Records for the task →
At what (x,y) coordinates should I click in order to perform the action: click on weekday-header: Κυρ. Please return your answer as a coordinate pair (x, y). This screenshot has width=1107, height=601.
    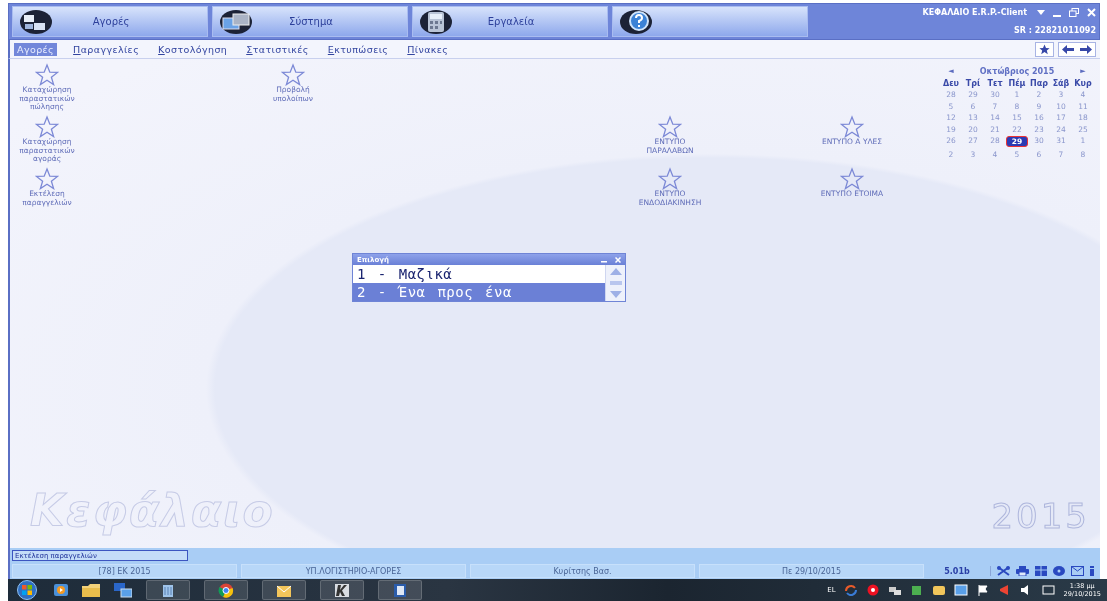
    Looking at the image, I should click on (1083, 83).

---

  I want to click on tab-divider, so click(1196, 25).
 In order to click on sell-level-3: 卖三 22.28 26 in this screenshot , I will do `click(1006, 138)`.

---

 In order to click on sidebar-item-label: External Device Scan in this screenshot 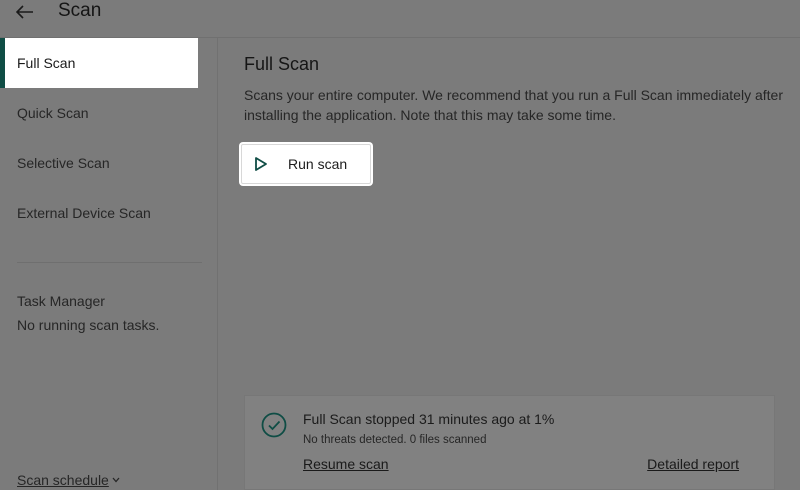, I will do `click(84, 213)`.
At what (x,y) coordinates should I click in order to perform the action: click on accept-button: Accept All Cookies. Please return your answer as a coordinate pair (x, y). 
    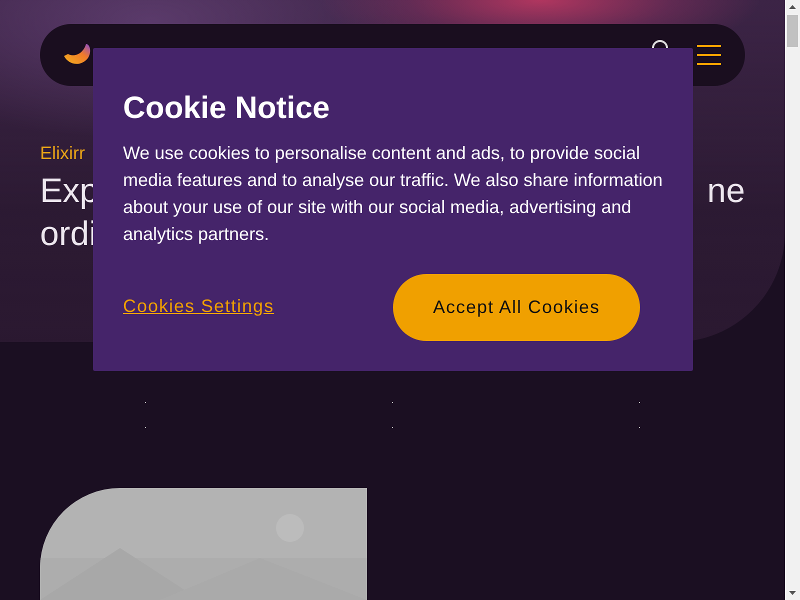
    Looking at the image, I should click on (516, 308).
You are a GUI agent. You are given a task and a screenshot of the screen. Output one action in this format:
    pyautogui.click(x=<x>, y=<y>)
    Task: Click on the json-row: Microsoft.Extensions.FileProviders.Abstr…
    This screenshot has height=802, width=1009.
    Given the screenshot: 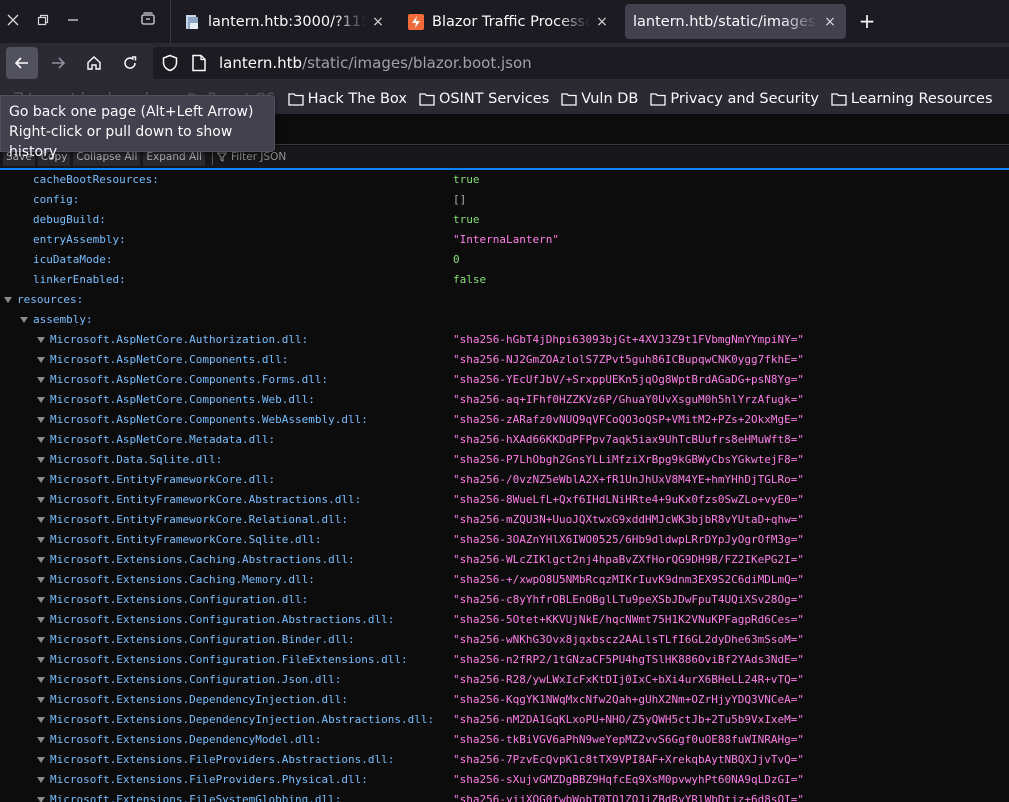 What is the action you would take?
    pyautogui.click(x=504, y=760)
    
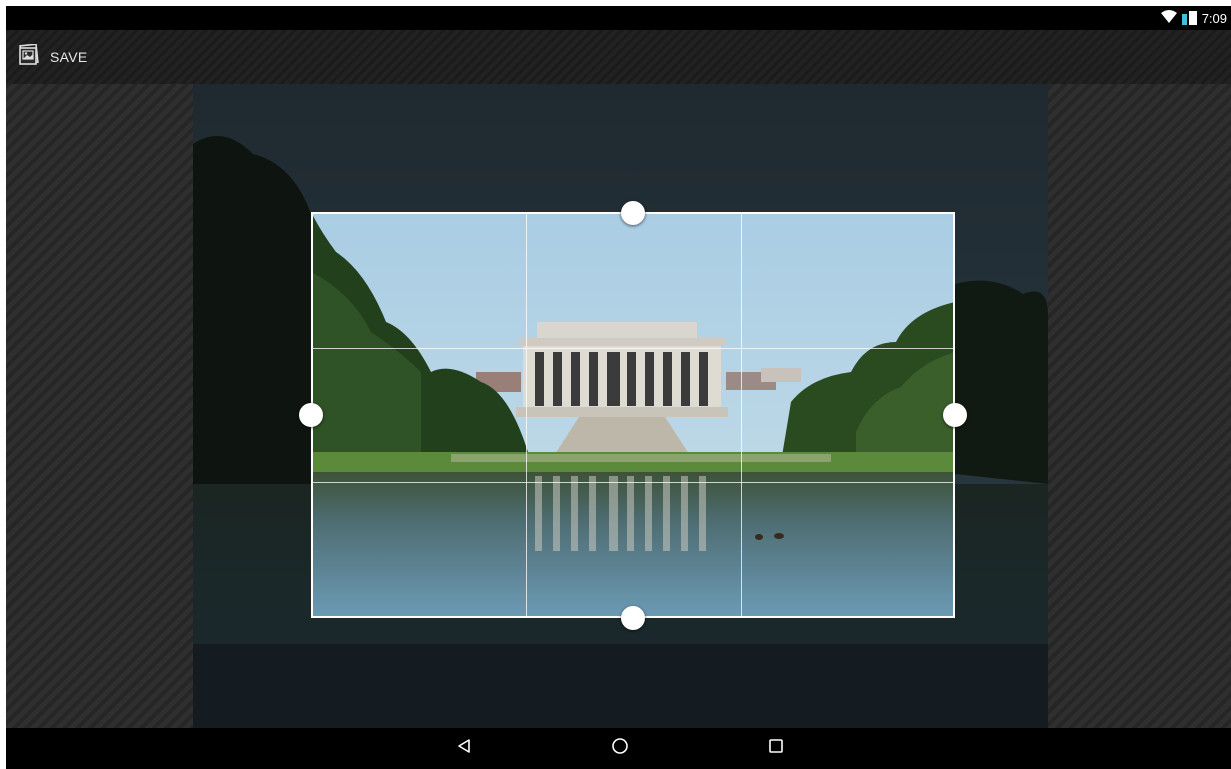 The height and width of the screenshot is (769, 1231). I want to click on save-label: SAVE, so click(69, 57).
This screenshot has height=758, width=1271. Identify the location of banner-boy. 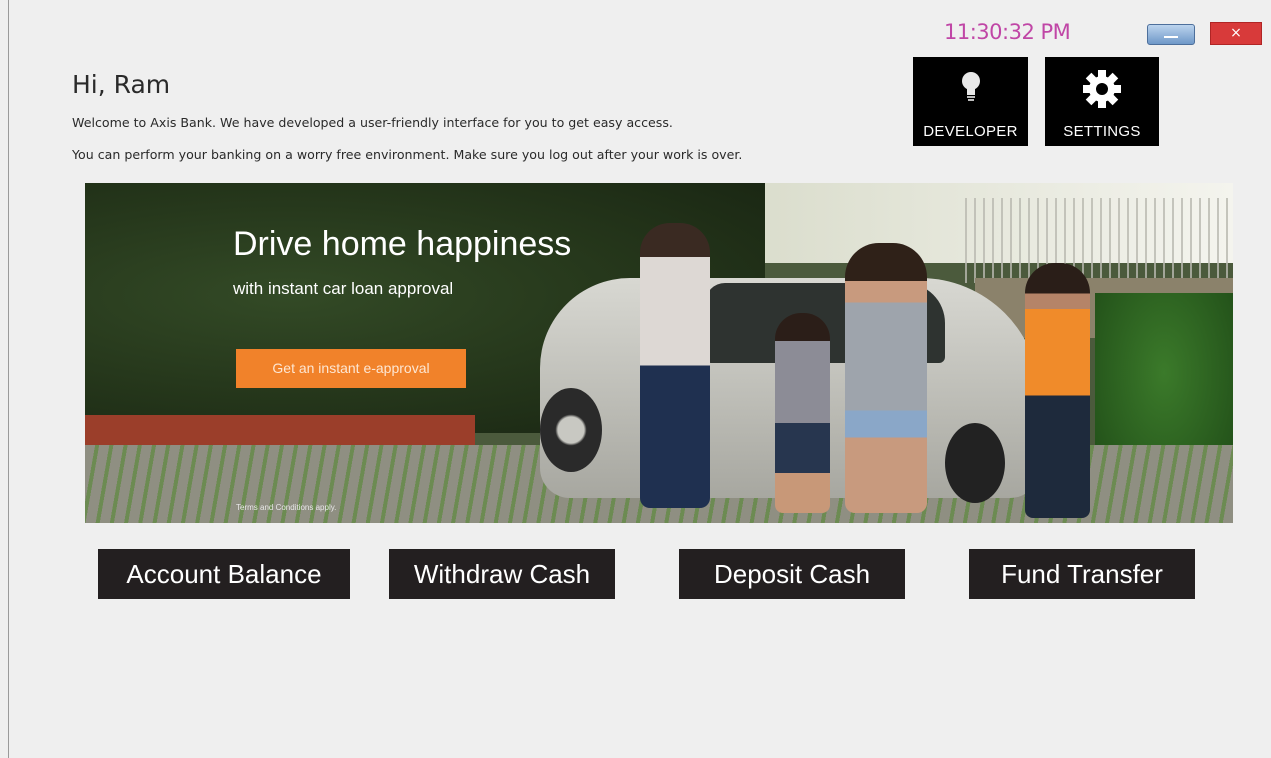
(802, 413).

What to work on →
Repeat the lines between the one containing "I want to click on tab-divider, so" and the one containing "In order to click on sell-level-3: 卖三", inclusive.

The answer →
  I want to click on tab-divider, so click(1196, 25).
 In order to click on sell-level-3: 卖三 22.28 26 in this screenshot , I will do `click(1006, 138)`.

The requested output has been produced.